=== Data shown ===
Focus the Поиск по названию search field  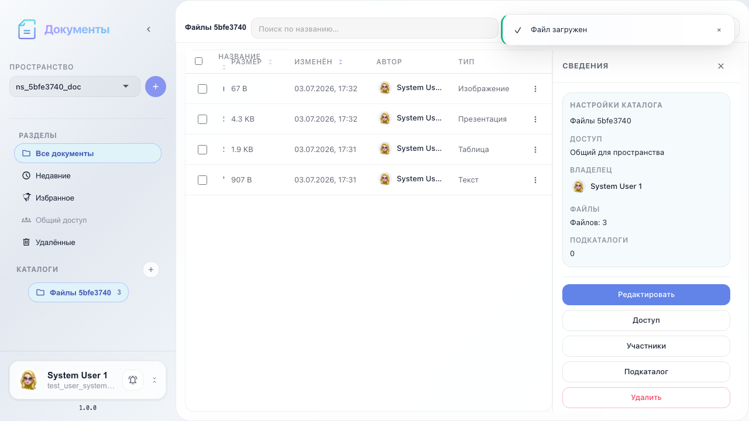coord(375,28)
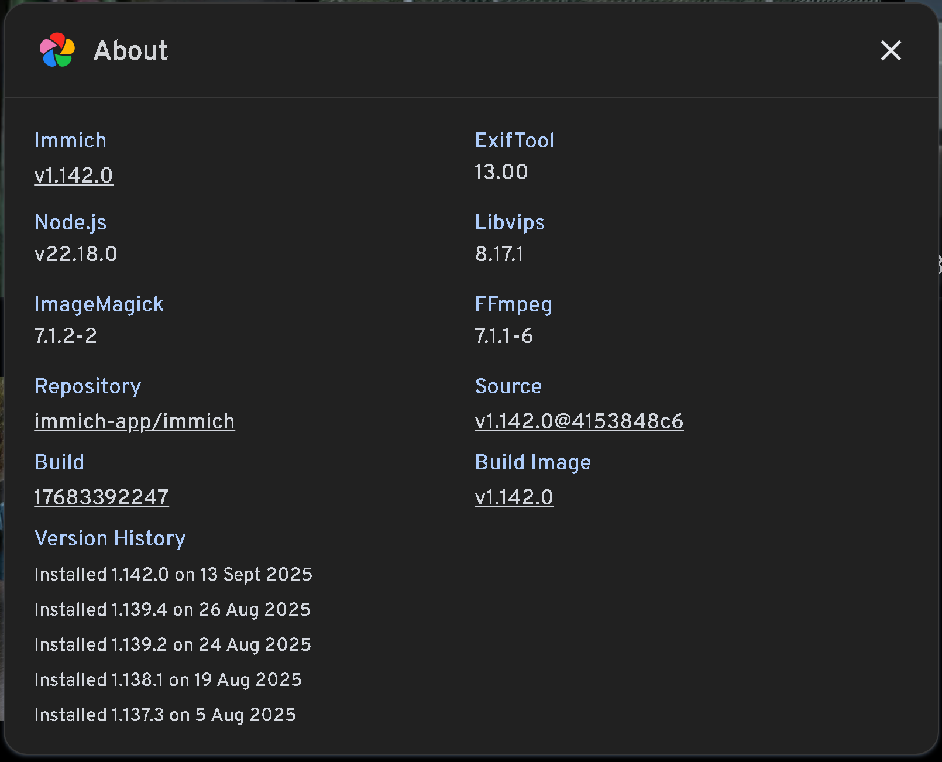This screenshot has height=762, width=942.
Task: Click the Repository label
Action: (88, 386)
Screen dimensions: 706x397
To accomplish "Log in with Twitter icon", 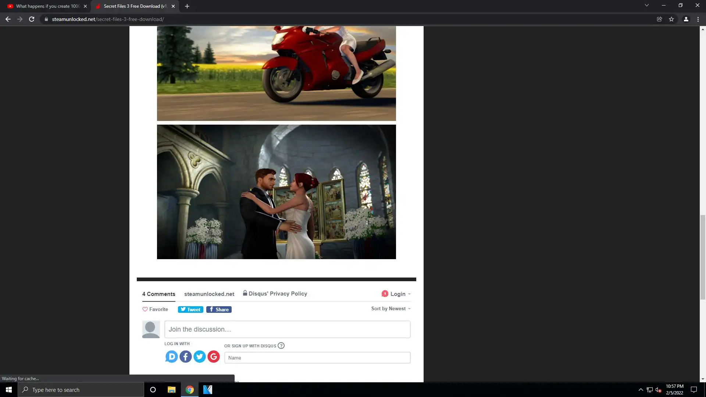I will [200, 357].
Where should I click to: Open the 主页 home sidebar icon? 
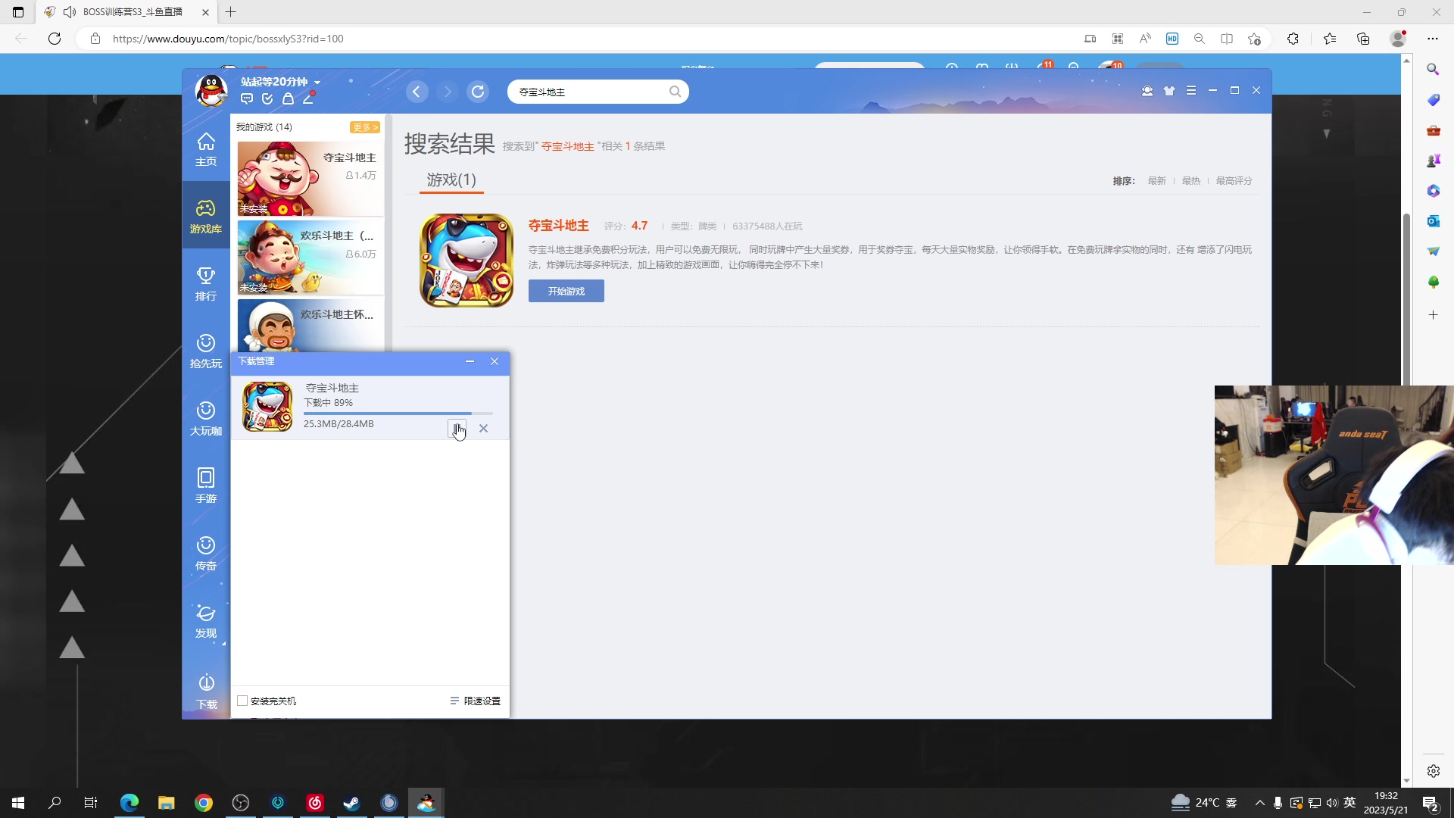point(205,149)
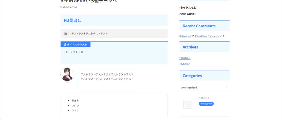Click the Recent Comments widget heading
Screen dimensions: 282x120
tap(199, 26)

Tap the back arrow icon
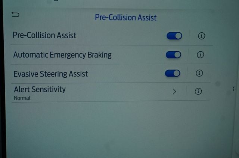click(15, 14)
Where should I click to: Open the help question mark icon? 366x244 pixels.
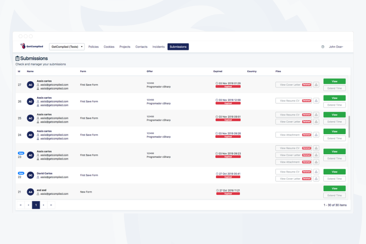pos(323,46)
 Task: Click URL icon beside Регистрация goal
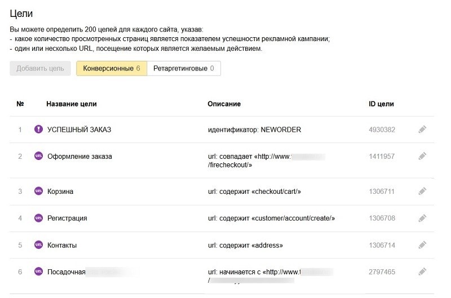pos(38,218)
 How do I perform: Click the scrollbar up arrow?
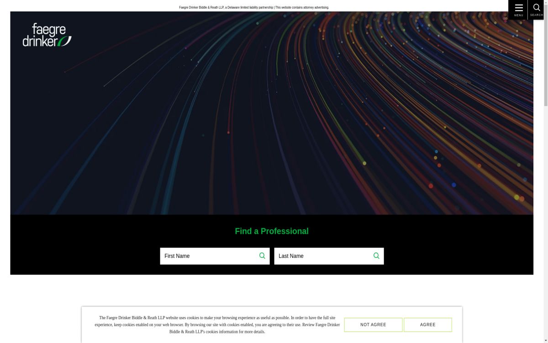(x=545, y=2)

=== Work to complete ===
Rewrite the data from the line containing "Task: Click URL icon beside Регистрация goal" through the end, requests included, with every coordinate in the answers multiplied by 0.55 and rounded to a whole number (halves go up). Leave the pictures out.

=== Result of the task ===
 Task: Click URL icon beside Регистрация goal
pos(21,120)
 How do I perform: Click the scrollbar up arrow?
(x=300, y=1)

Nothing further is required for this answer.